Family members have been staunch in their defense of Aleman, calling him a loyal and loving father and husband. In an interview in the office of Alex Salerno, one of Aleman's lawyers, Ruth Aleman and her oldest daughter, Terri Amabile, described Aleman as a stern but caring man who has continued to be a source of strength despite his imprisonment.
"He was wonderful to my children," Ruth Aleman recalled. "He took the kids to Kiddieland, to dinner, on picnics, camping. He always had time for the kids.
Amabile, her eyes brimming with tears, recounted how Aleman washed her hair and her sister's in the kitchen sink. "We had long hair and he was so gentle, getting the tangles out."
As a teenager, she remembers her father lurking outside of school and church dances to see whom she was leaving with and to ensure that she was where she had promised she would be.
"He guarded those kids like Ft. Knox," Ruth said.
Dinners were a family affair. "We had to be together," Amabile said. "No phone calls were accepted. He used that time to find out what was going on and we could talk about what was bothering us. I remember sitting at the table until 8 or 9 o'clock some nights. We wanted to be there."
Aleman's rise in organized crime was simultaneous with that of his uncle, Joseph "Joe Nagall" Ferriola, who had married a sister of Aleman's mother. In 1970, Ferriola was described as the No. 2 man under Jackie "The Lackey" Cerone, then believed to be the operating head of the Chicago crime syndicate.
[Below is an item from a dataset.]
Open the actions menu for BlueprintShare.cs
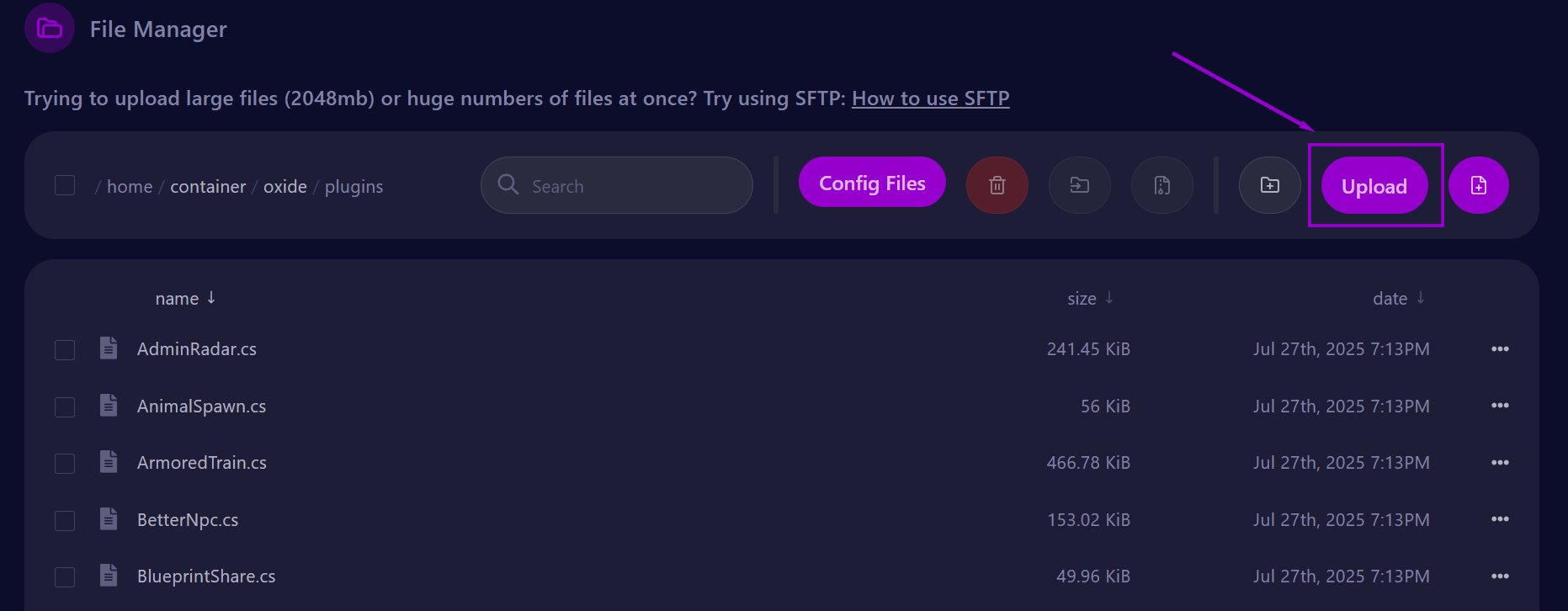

It was as a member of organized crime's "Taylor Street crew" that Aleman and his pals such as Petrocelli, Louis Almeida, Leonard Foresta and James Inendino began to flex their muscles, according to law enforcement officials. Foresta and Inendino ultimately would be convicted of home invasions or gambling activities. Almeida, who became Aleman's driver and all-around gofer, would eventually break from Aleman in 1974 after escaping what he believed was an attempted hit by Aleman and Inendino.
It was Almeida who, after his arrest in Ohio in 1975 en route to a murder job in Pittsburgh, began cooperating with law enforcement and became a key witness against Aleman. Almeida's testimony in 1978 was key to Aleman's first conviction, and his testimony last year played a part in Aleman's conviction for Logan's murder.
Logan, authorities believe, was Aleman's second murder and the second done for family reasons. According to evidence at Aleman's trial last fall, Logan was killed while involved in a bitter custody battle with his ex-wife, Phyllis, who testified that she was Aleman's second cousin and that after divorcing Logan, she had had an affair with Petrocelli.
Investigators have been told that Logan sealed his fate when his ex-wife warned him to stay away or she would talk to Aleman. "(Obscenity) that guinea," Logan reportedly replied, using a derogatory term for an Italian.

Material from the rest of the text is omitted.